To enable traffic from outside an OpenShift cluster to access services in a mesh, you must expose a gateway proxy by either setting its Service
type to LoadBalancer
or by using the OpenShift Router.
Using Kubernetes load balancing to handle incoming traffic directly through the inbound gateway can reduce latency associated with data encryption. By managing encryption at the inbound gateway, you avoid the intermediate decryption and re-encryption steps within the mesh that often add latency. This approach allows mesh traffic to be encrypted and decrypted only once, which is generally more efficient.
The OpenShift Router provides a standard approach for managing ingress traffic, and you can use the router to manage certificates for all cluster ingress traffic using the same methods. However, the OpenShift Router introduces an additional hop between the inbound traffic and the mesh applications.

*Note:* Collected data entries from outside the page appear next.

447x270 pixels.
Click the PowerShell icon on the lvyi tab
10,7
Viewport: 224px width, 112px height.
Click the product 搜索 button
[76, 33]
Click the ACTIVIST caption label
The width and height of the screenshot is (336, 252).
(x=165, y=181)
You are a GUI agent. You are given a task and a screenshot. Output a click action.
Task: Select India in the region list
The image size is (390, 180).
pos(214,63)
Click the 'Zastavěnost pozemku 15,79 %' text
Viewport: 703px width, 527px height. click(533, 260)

Typically, you route the traffic by decrypting it at the router and then re-encrypting it at the service mesh ingress gateway, which introduces latency.

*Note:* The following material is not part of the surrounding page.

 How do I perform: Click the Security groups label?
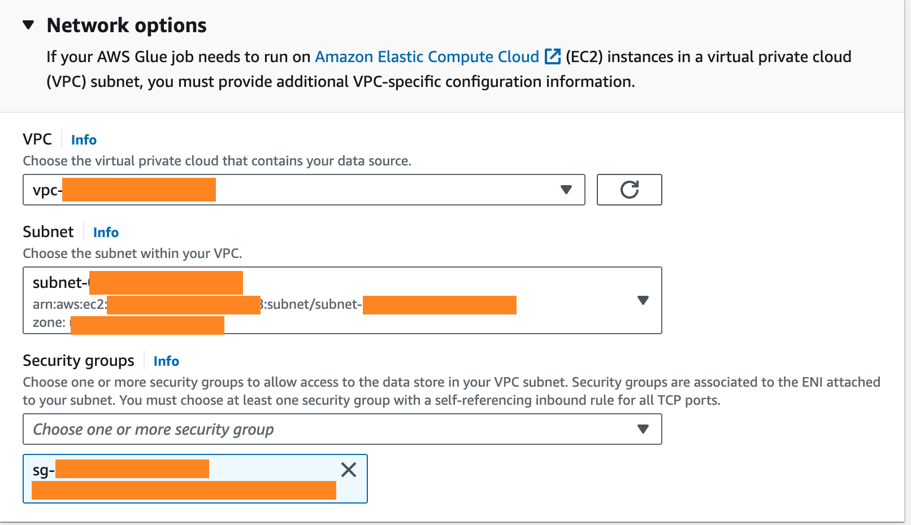point(79,361)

Exposing a gateway to traffic outside the cluster by using OpenShift Routes
You can expose a gateway to traffic outside the cluster by using OpenShift Routes. This approach provides an alternative to using Kubernetes load balancer service when you have to expose gateways to traffic outside the cluster.
Procedure
-
Ensure that the Service
type is set to ClusterIP
by running the following command:
$ oc patch service -n -p '{"spec": {"type": "ClusterIP"}}'
-
Create a YAML file named httpbin-route.yaml
that defines a Route
for the httpbin
service.
apiVersion: route.openshift.io/v1
kind: Route
metadata:
name: httpbin
namespace: <gateway_namespace>
spec:
host: httpbin.example.com
port:
targetPort: http2
to:
kind: Service
name: <gateway_name>
weight: 100
wildcardPolicy: None
-
Apply the YAML file by running the following command:
$ oc apply -f httpbin-route.yaml
-
Verify that httpbin
service can be accessed from outside the cluster through the ingress router. Ensure that you set the INGRESS_HOST
variable appropriately for the environment that your cluster is running in.
-
If the cluster runs on AWS, set the INGRESS_HOST
variable by running the following command:
$ INGRESS_HOST=$(oc get service router-default -n openshift-ingress -o jsonpath='{.status.loadBalancer.ingress[0].hostname}')
-
If the cluster runs on GCP or Azure, set the INGRESS_HOST
variable by running the following command:
$ INGRESS_HOST=$(oc get service router-default -n openshift-ingress -o jsonpath='{.status.loadBalancer.ingress[0].ip}')
-
Send a curl
request to the httpbin
service using the host of the ingress router by running the following command:
$ curl -s -I -H Host:httpbin.example.com http://$INGRESS_HOST/headers
-
Verify that the response has the HTTP/1.1 200 OK
status, which indicates that the request was successful.